First described in 1969 by Christian Strahm, it takes its name from the site of Auvernier - La Saunerie. The Auvernier culture was succeeded by the Bell Beaker culture (2450/2400–2200 BC).

== Regional context ==
The Auvernier culture is also considered a regional group of the Saône-Rhône culture of eastern France (2800–2400 BC). The pottery thus shows strong similarities with that of the Rhône plain to the southwest and that of the eastern French Jura. Certain finds – barrel-shaped jars or flint dagger blades (weapons) from Grand-Pressigny (Indre-et-Loire) – testify to an evolution from the preceding Lüscherz culture, with the integration of new elements.

== Technology and material culture ==
Axe technology now shows the use of grooved bent handles with narrow bifid sleeves, as well as hammer-axes with hard rock blades. Such axes have been discovered in the central Swiss Plateau and in Eastern Switzerland in complexes of the Corded Ware culture and are part of the Central European tradition.

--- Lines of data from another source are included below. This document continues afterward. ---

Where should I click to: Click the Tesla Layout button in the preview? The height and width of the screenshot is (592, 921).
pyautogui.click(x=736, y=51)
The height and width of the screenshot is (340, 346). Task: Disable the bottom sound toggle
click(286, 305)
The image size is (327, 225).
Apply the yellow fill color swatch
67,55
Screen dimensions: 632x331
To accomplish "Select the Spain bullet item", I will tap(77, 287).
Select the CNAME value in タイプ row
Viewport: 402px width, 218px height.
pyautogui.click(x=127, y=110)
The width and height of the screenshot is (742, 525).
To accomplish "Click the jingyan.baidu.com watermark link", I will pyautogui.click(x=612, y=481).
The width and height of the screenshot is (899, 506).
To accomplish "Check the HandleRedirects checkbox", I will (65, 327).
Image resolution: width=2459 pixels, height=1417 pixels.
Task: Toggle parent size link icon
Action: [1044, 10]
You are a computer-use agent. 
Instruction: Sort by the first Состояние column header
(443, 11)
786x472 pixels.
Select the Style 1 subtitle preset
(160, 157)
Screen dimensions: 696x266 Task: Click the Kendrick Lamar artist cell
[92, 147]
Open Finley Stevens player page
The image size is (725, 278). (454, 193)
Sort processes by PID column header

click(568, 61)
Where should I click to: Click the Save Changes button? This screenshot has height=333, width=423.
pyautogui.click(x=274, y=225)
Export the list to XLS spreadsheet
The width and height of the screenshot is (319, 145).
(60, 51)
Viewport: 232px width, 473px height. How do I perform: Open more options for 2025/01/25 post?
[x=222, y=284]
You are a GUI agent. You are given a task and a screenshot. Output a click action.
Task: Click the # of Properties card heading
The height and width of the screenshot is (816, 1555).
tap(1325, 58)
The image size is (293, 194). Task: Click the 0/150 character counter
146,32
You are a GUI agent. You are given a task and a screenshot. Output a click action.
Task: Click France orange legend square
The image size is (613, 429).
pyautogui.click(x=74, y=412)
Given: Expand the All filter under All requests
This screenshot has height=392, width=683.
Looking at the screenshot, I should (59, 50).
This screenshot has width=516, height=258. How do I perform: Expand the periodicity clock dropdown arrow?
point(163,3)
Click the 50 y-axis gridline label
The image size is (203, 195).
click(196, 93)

The evolution of pottery – hitherto mainly consisting of weakly decorated barrel-shaped vessels – shows that from around 2735 BC, locally manufactured vessels from the Three Lakes Region integrated forms and decorations from Corded Ware pottery. Flat bases and S-shaped profiles appear, as well as various types of decoration such as cord impressions, fingered cordons and incisions. The formal repertoire, which previously consisted mainly of jars, is supplemented by globular vessels decorated with incisions and fitted with eyelet handles (Strichbündelamphoren). In the Three Lakes Region, the forms and decorations of Corded Ware pottery are often combined with indigenous forms.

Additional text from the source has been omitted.